(Data items)
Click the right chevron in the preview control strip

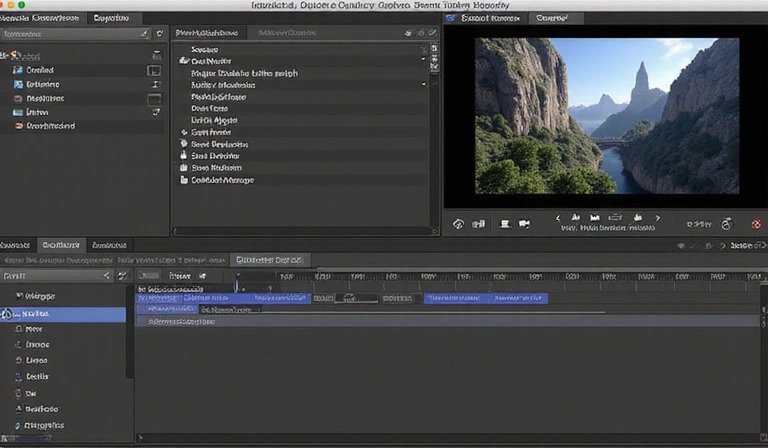(x=659, y=217)
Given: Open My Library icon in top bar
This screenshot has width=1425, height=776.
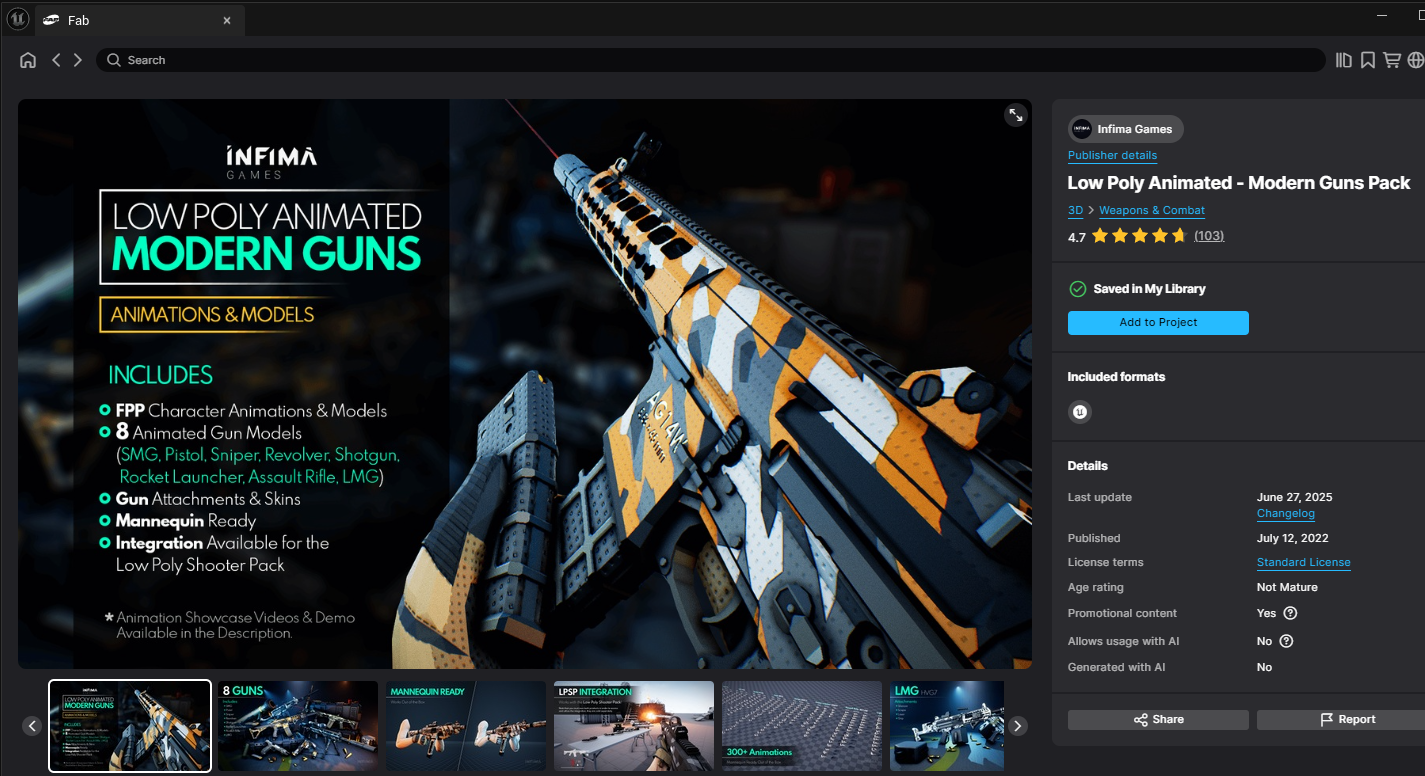Looking at the screenshot, I should click(x=1344, y=60).
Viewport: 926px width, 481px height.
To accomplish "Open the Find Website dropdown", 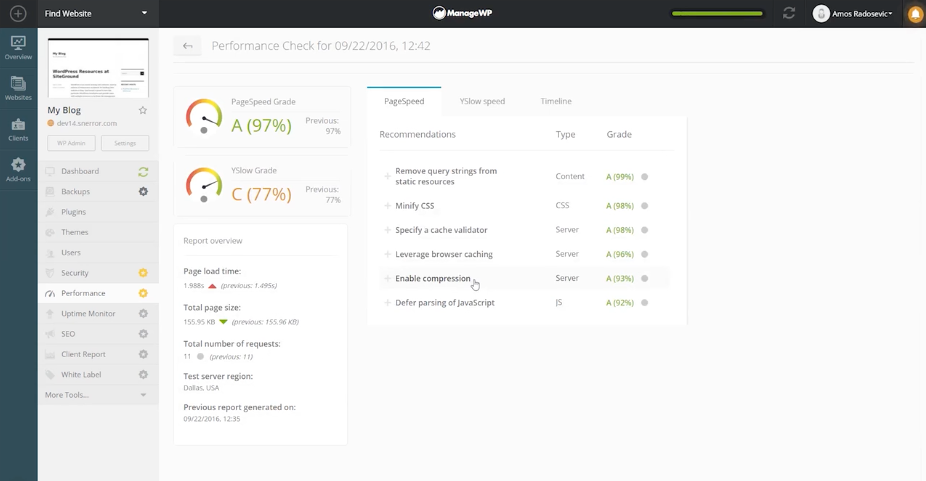I will click(x=98, y=14).
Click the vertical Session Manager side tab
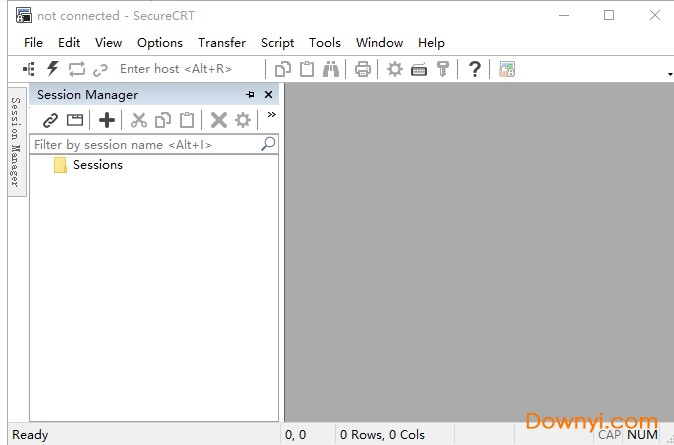 (x=15, y=140)
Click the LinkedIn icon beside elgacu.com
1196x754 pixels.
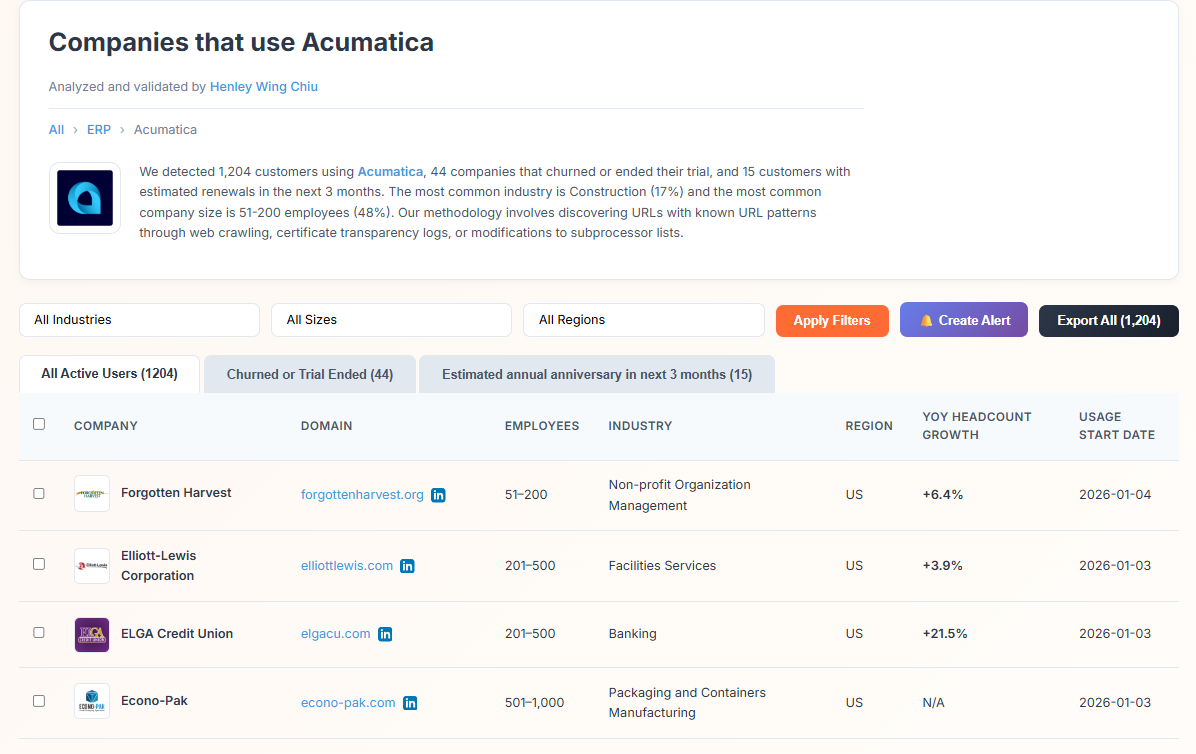click(385, 633)
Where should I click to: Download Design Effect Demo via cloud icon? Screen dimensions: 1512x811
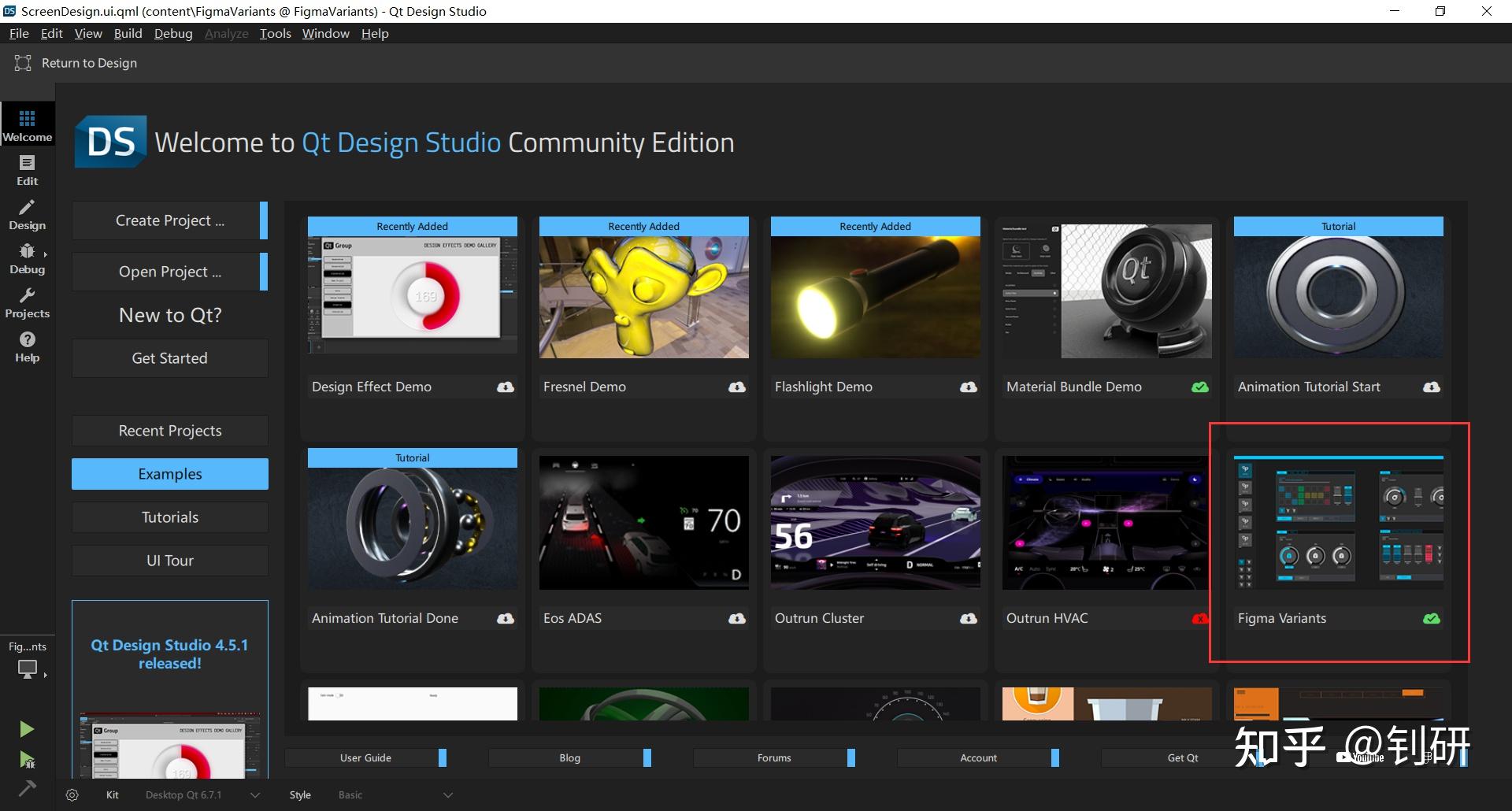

Task directions: Pull out the lines above in which the word "icon" appears.

The completed task:
Given: Open My Library icon in top bar
Click the LinkedIn icon beside elgacu.com
Where should I click to: Download Design Effect Demo via cloud icon? Screen dimensions: 1512x811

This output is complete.